The Challenge: Simultaneous Acquisition
This thesis, however, faces a severe stress test in Talmudic law.
If the entire purpose of utilizing acquisition is to ensure a singular, focused exercise of the soul, what happens when a man attempts to betroth multiple women at the exact same moment?
The Gemara[4] rules that a man can indeed acquire two (2) wives simultaneously with a single action of handing over an item. At first glance, this seems to reduce the holy act of marriage to a bulk commercial purchase, destroying the concept that each marriage must be a singular, willful choice.
The Resolution: The Requirement of Distinct Value
The resolution to this problem is found in the specific financial requirement the Gemara places on this simultaneous betrothal.
In standard commercial law (Ĉoshen Mishpat), if a person wishes to buy a bulk lot of items—such as a basket of ten (10) apples—they only need one (1) Pruta. A single coin legally acquires the entire bundle.
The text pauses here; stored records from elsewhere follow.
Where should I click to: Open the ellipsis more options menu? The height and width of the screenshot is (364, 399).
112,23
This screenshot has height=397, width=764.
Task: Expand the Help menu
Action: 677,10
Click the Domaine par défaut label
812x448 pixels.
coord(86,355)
However, in the laws of קידושין, the Gemara states that if a man gives an item worth only one (1) Pruta to two (2) women simultaneously, אינן מקודשות – they are not married. To successfully acquire two (2) wives at once, the item handed over must be worth a minimum of two (2) Prutos—one (1) distinct unit of value for each woman.
This Halaĉic distinction provides the ultimate proof. By legally rejecting the “bulk purchase” of wives and demanding a distinct, legally severable unit of value for each woman, the Oral Law perfectly preserves the exact nature of the verse: כי יקח איש אשה.
Even when temporally simultaneous, the transaction is conceptually and metaphysically partitioned. It is not one (1) purchase of two (2) women; it is two (2) distinctly singular transactions occurring at the same time. The singular phrasing of the verse is not a numerical cap on a man’s lifetime capacity, but a strict definition of the nature of the bond. Every marriage, without exception, must be an individual, legally distinct act of willful acquisition by the soul.